In other words, cohesion involves the way ideas and relationships are communicated to readers, notes the Writing Center at the University of Massachusetts at Amherst.​

Sticking Text Together

In the simplest terms, cohesion is the process of linking and connecting sentences together through a variety of linguistic and semantic ties, which can be broken into three types of semantic relationships: immediate, mediated, and remote ties. In each case, cohesion is the relationship between two elements in written or oral text where the two elements may be clauses, words, or phrases.

In immediate ties, the two elements that are linked occur in adjacent sentences, as in:

"Cory idolized Troye Sivan. He also loves to sing."

In this example, Cory is mentioned by name in the first sentence and then conveyed in the second sentence through the use of the pronoun "he," which renames Cory.

On the other hand, mediated ties occur through a link in an intervening sentence, such as:

"Hailey enjoys horseback riding. She attends lessons in the fall. She gets better every year."

In this example, the pronoun "she" is used as a cohesion device to tie the name and subject Hailey through all three sentences.

Finally, if two cohesive elements occur in nonadjacent sentences, they create a remote tie wherein the middle sentence of a paragraph or group of sentences might have nothing to do with the subject of the first or third, but cohesive elements inform or remind the reader of the third sentence of the first's subject.

Cohesion vs. Coherence

Although cohesion and coherence were considered to be the same thing until around the mid-1970s, the two have since been differentiated by M.A.K. Halliday and Ruqaiya Hasan's 1973 "Cohesion in English," which says the two should be separated to better understand the finer nuances of the lexical and grammatical usage of both.

As Irwin Weiser put it in his article "Linguistics," cohesion is "now understood to be a textual quality," which can be attained through grammatical and lexical elements used within and between sentences to give readers a better understanding of context. On the other hand, says Weiser:

"Coherence refers to the overall consistency of a discourse—purpose, voice, content, style, form, and so on—and is in part determined by readers' perceptions of texts, dependent not only on linguistic and contextual information but also on readers' abilities to draw upon other kinds of knowledge."

Halliday and Hasan go on to clarify that cohesion occurs when the interpretation of one element is dependent on that of another, wherein "one presupposes the other, in the sense that it cannot be effectively decoded except by recourse to it." This makes the concept of cohesion a semantic notion, wherein all meaning is derived from the text and its arrangement.

Making Writing Clear

In composition, coherence refers to the meaningful connections that readers or listeners perceive in a written or oral text, often called linguistic or discourse coherence, and can occur on either the local or global level, depending on the audience and writer.

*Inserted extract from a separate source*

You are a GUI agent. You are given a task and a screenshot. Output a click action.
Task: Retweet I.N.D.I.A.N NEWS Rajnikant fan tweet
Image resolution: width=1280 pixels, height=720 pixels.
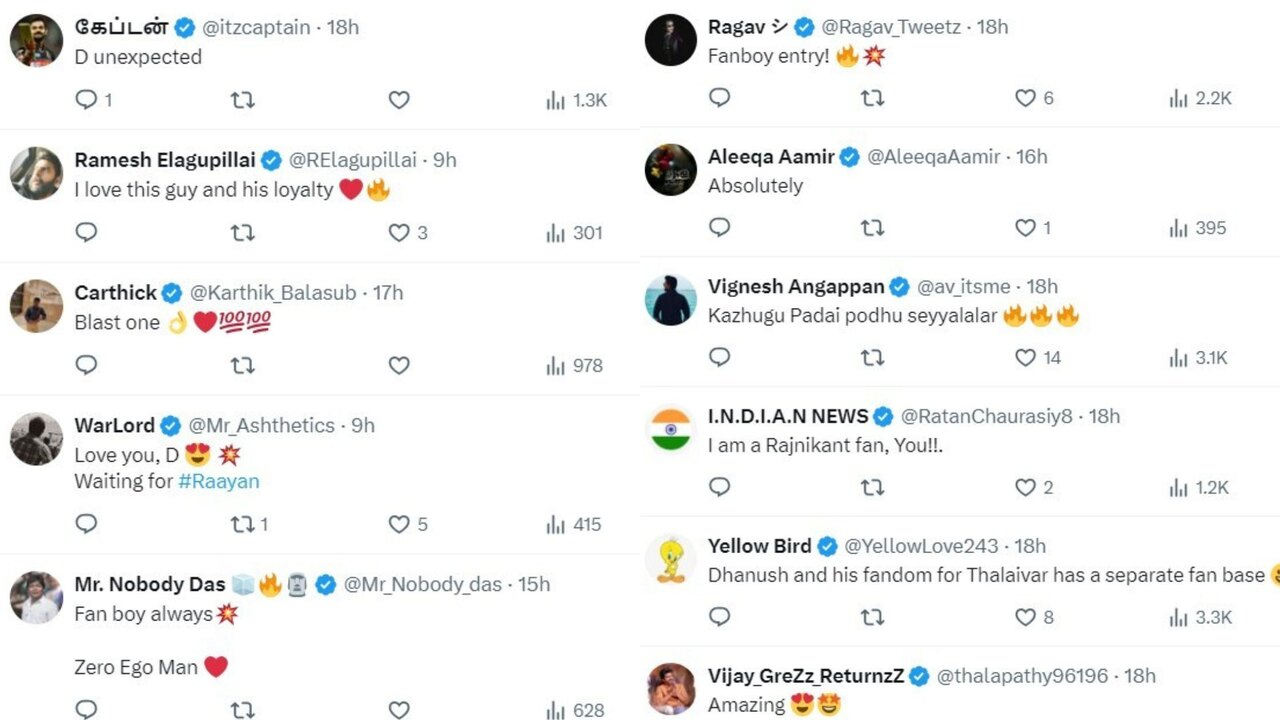872,487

Coherence is directly increased by the amount of guidance a writer provides to the reader, either through context clues or through direct use of transitional phrases to direct the reader through an argument or narrative. Cohesion, by contrast, is a way to make writing more coherent when readers are able to make connections across sentences and paragraphs, says the Writing Center at UMass, adding:

"On the sentence level, this can include when the last few words of one set up information that appears in the first few words of the next. That’s what gives us our experience of flow."

In other words, cohesion is the semantic tool you use to make your writing more coherent.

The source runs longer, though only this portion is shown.